Records for the exercise —
------------------------------------------------------------------------

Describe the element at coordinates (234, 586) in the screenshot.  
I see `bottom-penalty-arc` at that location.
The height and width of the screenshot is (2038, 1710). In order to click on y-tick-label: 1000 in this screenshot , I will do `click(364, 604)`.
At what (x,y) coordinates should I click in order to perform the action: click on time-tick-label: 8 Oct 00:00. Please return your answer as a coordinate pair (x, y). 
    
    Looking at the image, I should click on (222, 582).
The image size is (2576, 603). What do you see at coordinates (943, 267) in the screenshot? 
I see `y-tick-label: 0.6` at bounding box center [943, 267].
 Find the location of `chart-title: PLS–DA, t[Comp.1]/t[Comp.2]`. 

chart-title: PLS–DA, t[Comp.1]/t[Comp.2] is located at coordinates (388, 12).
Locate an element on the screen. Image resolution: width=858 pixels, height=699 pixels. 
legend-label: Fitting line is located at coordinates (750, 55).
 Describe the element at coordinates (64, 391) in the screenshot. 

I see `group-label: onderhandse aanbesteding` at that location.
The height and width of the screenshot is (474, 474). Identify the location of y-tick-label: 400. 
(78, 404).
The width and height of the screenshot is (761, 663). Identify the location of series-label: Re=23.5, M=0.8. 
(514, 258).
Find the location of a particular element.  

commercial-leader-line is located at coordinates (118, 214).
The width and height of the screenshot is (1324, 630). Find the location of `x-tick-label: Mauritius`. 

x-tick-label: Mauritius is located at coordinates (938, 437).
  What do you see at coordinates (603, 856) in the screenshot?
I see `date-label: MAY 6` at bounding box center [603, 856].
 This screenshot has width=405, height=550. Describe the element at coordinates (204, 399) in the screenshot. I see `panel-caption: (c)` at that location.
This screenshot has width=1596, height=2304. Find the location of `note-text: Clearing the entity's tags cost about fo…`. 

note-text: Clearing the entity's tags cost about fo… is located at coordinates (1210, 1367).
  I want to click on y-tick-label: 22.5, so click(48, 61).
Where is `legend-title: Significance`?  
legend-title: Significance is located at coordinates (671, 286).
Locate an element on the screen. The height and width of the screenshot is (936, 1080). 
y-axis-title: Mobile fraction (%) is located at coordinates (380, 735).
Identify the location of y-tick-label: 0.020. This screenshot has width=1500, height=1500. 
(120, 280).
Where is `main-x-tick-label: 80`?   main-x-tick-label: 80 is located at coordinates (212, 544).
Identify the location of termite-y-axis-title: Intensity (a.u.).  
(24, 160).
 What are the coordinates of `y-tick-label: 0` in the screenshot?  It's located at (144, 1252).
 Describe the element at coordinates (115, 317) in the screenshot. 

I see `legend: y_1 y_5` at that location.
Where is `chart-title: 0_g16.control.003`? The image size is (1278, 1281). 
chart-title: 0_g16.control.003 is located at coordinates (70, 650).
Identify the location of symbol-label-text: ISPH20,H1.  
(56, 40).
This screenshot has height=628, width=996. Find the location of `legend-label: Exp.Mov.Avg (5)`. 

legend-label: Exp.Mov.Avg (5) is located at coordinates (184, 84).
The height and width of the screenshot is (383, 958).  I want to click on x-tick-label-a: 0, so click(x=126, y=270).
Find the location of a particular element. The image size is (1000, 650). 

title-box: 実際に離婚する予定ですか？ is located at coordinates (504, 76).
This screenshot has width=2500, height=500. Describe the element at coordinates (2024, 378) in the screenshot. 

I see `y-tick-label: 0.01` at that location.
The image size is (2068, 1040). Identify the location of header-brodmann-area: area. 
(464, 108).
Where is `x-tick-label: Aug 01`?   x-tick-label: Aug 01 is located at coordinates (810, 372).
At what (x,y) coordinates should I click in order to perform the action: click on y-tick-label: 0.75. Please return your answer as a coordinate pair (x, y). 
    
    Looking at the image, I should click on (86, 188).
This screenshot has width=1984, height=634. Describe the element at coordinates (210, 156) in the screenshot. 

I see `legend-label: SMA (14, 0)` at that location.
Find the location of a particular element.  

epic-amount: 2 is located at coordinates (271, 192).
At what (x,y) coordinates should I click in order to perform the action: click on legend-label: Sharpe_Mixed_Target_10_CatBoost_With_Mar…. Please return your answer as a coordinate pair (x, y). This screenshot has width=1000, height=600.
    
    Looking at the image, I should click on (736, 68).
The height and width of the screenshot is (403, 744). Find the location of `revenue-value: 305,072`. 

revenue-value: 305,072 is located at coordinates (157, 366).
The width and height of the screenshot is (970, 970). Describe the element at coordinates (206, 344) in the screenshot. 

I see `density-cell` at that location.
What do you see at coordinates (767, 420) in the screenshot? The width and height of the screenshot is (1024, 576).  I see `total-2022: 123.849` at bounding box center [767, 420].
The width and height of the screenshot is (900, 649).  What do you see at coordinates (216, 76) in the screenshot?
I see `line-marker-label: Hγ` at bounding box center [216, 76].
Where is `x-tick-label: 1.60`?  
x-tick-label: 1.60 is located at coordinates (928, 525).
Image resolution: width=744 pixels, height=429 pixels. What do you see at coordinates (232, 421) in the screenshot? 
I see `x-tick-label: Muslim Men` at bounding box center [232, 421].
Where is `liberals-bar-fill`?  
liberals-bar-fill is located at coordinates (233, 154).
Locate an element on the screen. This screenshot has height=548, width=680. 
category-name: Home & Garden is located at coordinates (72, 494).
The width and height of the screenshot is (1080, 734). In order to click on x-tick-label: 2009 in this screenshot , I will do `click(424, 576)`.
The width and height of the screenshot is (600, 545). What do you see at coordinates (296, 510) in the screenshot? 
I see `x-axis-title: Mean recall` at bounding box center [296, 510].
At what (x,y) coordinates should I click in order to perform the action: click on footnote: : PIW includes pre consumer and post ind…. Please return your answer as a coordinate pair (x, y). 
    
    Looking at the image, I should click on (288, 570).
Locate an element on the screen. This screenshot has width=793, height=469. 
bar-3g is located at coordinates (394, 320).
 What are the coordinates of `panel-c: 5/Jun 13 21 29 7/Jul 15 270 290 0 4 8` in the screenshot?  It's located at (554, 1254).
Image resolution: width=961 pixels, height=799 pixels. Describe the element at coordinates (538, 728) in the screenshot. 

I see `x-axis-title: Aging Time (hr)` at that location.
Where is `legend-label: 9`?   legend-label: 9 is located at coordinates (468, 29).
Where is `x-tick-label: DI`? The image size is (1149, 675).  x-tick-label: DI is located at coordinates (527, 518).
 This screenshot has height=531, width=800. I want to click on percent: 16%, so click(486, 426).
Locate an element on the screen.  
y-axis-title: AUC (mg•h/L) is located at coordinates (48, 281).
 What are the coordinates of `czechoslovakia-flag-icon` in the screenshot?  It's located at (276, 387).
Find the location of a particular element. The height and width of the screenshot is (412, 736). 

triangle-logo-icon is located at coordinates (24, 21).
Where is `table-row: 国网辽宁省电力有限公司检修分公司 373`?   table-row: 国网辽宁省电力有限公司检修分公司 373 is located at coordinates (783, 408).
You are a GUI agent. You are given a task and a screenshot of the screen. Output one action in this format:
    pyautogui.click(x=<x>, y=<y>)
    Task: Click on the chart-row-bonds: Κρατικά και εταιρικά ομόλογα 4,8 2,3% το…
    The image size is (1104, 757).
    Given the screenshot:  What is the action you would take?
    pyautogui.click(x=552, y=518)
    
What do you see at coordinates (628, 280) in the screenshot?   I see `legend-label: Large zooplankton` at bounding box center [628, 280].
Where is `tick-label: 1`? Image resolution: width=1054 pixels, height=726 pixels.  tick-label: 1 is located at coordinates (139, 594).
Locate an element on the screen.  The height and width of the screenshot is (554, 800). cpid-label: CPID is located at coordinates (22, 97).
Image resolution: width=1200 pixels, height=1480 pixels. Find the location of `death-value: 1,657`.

------------------------------------------------------------------------

Task instructions — Rewrite all the rows above, swapping "Image resolution" for "Screen size" and leaving everything else unchanged.

Task result —
Describe the element at coordinates (234, 586) in the screenshot.  
I see `bottom-penalty-arc` at that location.
The height and width of the screenshot is (2038, 1710). In order to click on y-tick-label: 1000 in this screenshot , I will do `click(364, 604)`.
At what (x,y) coordinates should I click in order to perform the action: click on time-tick-label: 8 Oct 00:00. Please return your answer as a coordinate pair (x, y). 
    
    Looking at the image, I should click on (222, 582).
The image size is (2576, 603). What do you see at coordinates (943, 267) in the screenshot? 
I see `y-tick-label: 0.6` at bounding box center [943, 267].
 Find the location of `chart-title: PLS–DA, t[Comp.1]/t[Comp.2]`. 

chart-title: PLS–DA, t[Comp.1]/t[Comp.2] is located at coordinates (388, 12).
Locate an element on the screen. Screen size: width=858 pixels, height=699 pixels. 
legend-label: Fitting line is located at coordinates (750, 55).
 Describe the element at coordinates (64, 391) in the screenshot. 

I see `group-label: onderhandse aanbesteding` at that location.
The height and width of the screenshot is (474, 474). Identify the location of y-tick-label: 400. 
(78, 404).
The width and height of the screenshot is (761, 663). Identify the location of series-label: Re=23.5, M=0.8. 
(514, 258).
Find the location of a particular element.  

commercial-leader-line is located at coordinates (118, 214).
The width and height of the screenshot is (1324, 630). Find the location of `x-tick-label: Mauritius`. 

x-tick-label: Mauritius is located at coordinates (938, 437).
  What do you see at coordinates (603, 856) in the screenshot?
I see `date-label: MAY 6` at bounding box center [603, 856].
 This screenshot has width=405, height=550. Describe the element at coordinates (204, 399) in the screenshot. I see `panel-caption: (c)` at that location.
This screenshot has width=1596, height=2304. Find the location of `note-text: Clearing the entity's tags cost about fo…`. 

note-text: Clearing the entity's tags cost about fo… is located at coordinates (1210, 1367).
  I want to click on y-tick-label: 22.5, so click(48, 61).
Where is `legend-title: Significance`?  
legend-title: Significance is located at coordinates (671, 286).
Locate an element on the screen. The height and width of the screenshot is (936, 1080). 
y-axis-title: Mobile fraction (%) is located at coordinates (380, 735).
Identify the location of y-tick-label: 0.020. This screenshot has width=1500, height=1500. 
(120, 280).
Where is `main-x-tick-label: 80`?   main-x-tick-label: 80 is located at coordinates (212, 544).
Identify the location of termite-y-axis-title: Intensity (a.u.).  
(24, 160).
 What are the coordinates of `y-tick-label: 0` in the screenshot?  It's located at (144, 1252).
 Describe the element at coordinates (115, 317) in the screenshot. 

I see `legend: y_1 y_5` at that location.
Where is `chart-title: 0_g16.control.003`? The image size is (1278, 1281). 
chart-title: 0_g16.control.003 is located at coordinates (70, 650).
Identify the location of symbol-label-text: ISPH20,H1.  
(56, 40).
This screenshot has height=628, width=996. Find the location of `legend-label: Exp.Mov.Avg (5)`. 

legend-label: Exp.Mov.Avg (5) is located at coordinates (184, 84).
The height and width of the screenshot is (383, 958).  I want to click on x-tick-label-a: 0, so click(x=126, y=270).
Find the location of a particular element. The image size is (1000, 650). 

title-box: 実際に離婚する予定ですか？ is located at coordinates (504, 76).
This screenshot has width=2500, height=500. Describe the element at coordinates (2024, 378) in the screenshot. 

I see `y-tick-label: 0.01` at that location.
The image size is (2068, 1040). Identify the location of header-brodmann-area: area. 
(464, 108).
Where is `x-tick-label: Aug 01`?   x-tick-label: Aug 01 is located at coordinates (810, 372).
At what (x,y) coordinates should I click in order to perform the action: click on y-tick-label: 0.75. Please return your answer as a coordinate pair (x, y). 
    
    Looking at the image, I should click on (86, 188).
This screenshot has width=1984, height=634. Describe the element at coordinates (210, 156) in the screenshot. 

I see `legend-label: SMA (14, 0)` at that location.
Find the location of a particular element.  

epic-amount: 2 is located at coordinates (271, 192).
At what (x,y) coordinates should I click in order to perform the action: click on legend-label: Sharpe_Mixed_Target_10_CatBoost_With_Mar…. Please return your answer as a coordinate pair (x, y). This screenshot has width=1000, height=600.
    
    Looking at the image, I should click on (736, 68).
The height and width of the screenshot is (403, 744). Find the location of `revenue-value: 305,072`. 

revenue-value: 305,072 is located at coordinates (157, 366).
The width and height of the screenshot is (970, 970). Describe the element at coordinates (206, 344) in the screenshot. 

I see `density-cell` at that location.
What do you see at coordinates (767, 420) in the screenshot? The width and height of the screenshot is (1024, 576).  I see `total-2022: 123.849` at bounding box center [767, 420].
The width and height of the screenshot is (900, 649).  What do you see at coordinates (216, 76) in the screenshot?
I see `line-marker-label: Hγ` at bounding box center [216, 76].
Where is `x-tick-label: 1.60`?  
x-tick-label: 1.60 is located at coordinates (928, 525).
Screen size: width=744 pixels, height=429 pixels. What do you see at coordinates (232, 421) in the screenshot? 
I see `x-tick-label: Muslim Men` at bounding box center [232, 421].
Where is `liberals-bar-fill`?  
liberals-bar-fill is located at coordinates (233, 154).
Locate an element on the screen. This screenshot has height=548, width=680. 
category-name: Home & Garden is located at coordinates (72, 494).
The width and height of the screenshot is (1080, 734). In order to click on x-tick-label: 2009 in this screenshot , I will do `click(424, 576)`.
The width and height of the screenshot is (600, 545). What do you see at coordinates (296, 510) in the screenshot? 
I see `x-axis-title: Mean recall` at bounding box center [296, 510].
At what (x,y) coordinates should I click in order to perform the action: click on footnote: : PIW includes pre consumer and post ind…. Please return your answer as a coordinate pair (x, y). 
    
    Looking at the image, I should click on (288, 570).
Locate an element on the screen. This screenshot has width=793, height=469. 
bar-3g is located at coordinates (394, 320).
 What are the coordinates of `panel-c: 5/Jun 13 21 29 7/Jul 15 270 290 0 4 8` in the screenshot?  It's located at (554, 1254).
Screen size: width=961 pixels, height=799 pixels. Describe the element at coordinates (538, 728) in the screenshot. 

I see `x-axis-title: Aging Time (hr)` at that location.
Where is `legend-label: 9`?   legend-label: 9 is located at coordinates (468, 29).
Where is `x-tick-label: DI`? The image size is (1149, 675).  x-tick-label: DI is located at coordinates (527, 518).
 This screenshot has height=531, width=800. I want to click on percent: 16%, so click(486, 426).
Locate an element on the screen.  
y-axis-title: AUC (mg•h/L) is located at coordinates (48, 281).
 What are the coordinates of `czechoslovakia-flag-icon` in the screenshot?  It's located at (276, 387).
Find the location of a particular element. The height and width of the screenshot is (412, 736). 

triangle-logo-icon is located at coordinates (24, 21).
Where is `table-row: 国网辽宁省电力有限公司检修分公司 373`?   table-row: 国网辽宁省电力有限公司检修分公司 373 is located at coordinates (783, 408).
You are a GUI agent. You are given a task and a screenshot of the screen. Output one action in this format:
    pyautogui.click(x=<x>, y=<y>)
    Task: Click on the chart-row-bonds: Κρατικά και εταιρικά ομόλογα 4,8 2,3% το…
    The image size is (1104, 757).
    Given the screenshot:  What is the action you would take?
    pyautogui.click(x=552, y=518)
    
What do you see at coordinates (628, 280) in the screenshot?   I see `legend-label: Large zooplankton` at bounding box center [628, 280].
Where is `tick-label: 1`? Screen size: width=1054 pixels, height=726 pixels.  tick-label: 1 is located at coordinates (139, 594).
Locate an element on the screen.  The height and width of the screenshot is (554, 800). cpid-label: CPID is located at coordinates (22, 97).
Screen size: width=1200 pixels, height=1480 pixels. Find the location of `death-value: 1,657`.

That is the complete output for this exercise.